Nature ハイライト

神経科学:神経変性の新しい機構

Nature 525, 7567

消耗性疾患である筋萎縮性側索硬化症(ALS)の原因で最もよく見られるのは、C9orf72遺伝子内でのヘキサヌクレオチドGGGGCC(G4C2)の反復伸長である。今回2つの研究グループが対照的な方法を用いて、家族性ALSの原因である可能性がある1つの分子機構にたどり着いた。K ZhangたちはG4C2が30回反復されたタンパク質を発現するショウジョウバエ(Drosophila)で候補遺伝子を用いる遺伝的スクリーニングを行い、B FreibaumたちはG4C2が8回、28回、あるいは58回反復されている転写産物を発現するショウジョウバエで遺伝的不偏スクリーニングを行って、この病気の表現型を増強あるいは抑制する遺伝子群を探索した。Zhangたちは核–細胞質間輸送の重要な調節因子であるRanGAPをコードする遺伝子が、またFreibaumたちは核膜孔や核–細胞質間輸送装置の構成要素をコードする複数の遺伝子が、目的に該当するものであることを見いだした。
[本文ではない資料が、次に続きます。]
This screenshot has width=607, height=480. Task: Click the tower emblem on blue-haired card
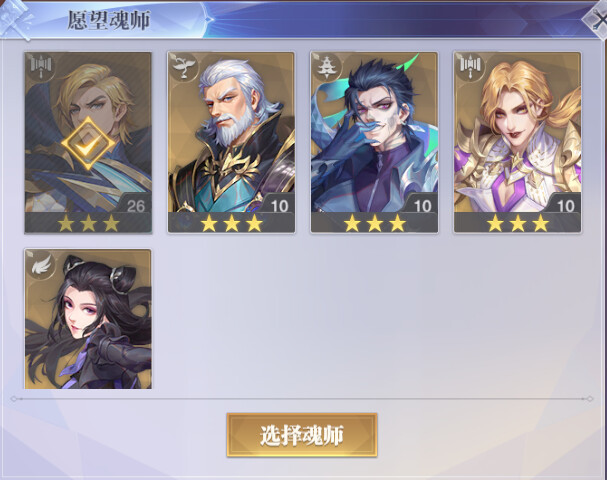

2つのグループは共に、G4C2反復配列を発現するショウジョウバエ細胞やALS患者由来のiPS細胞から生じたニューロンでは核–細胞質間輸送に欠陥があることを明らかにしている。さらにZhangたちは、アンチセンスオリゴヌクレオチド、あるいはグアニン四重鎖を標的とする小型分子によって、このような欠陥が救済できることを示している。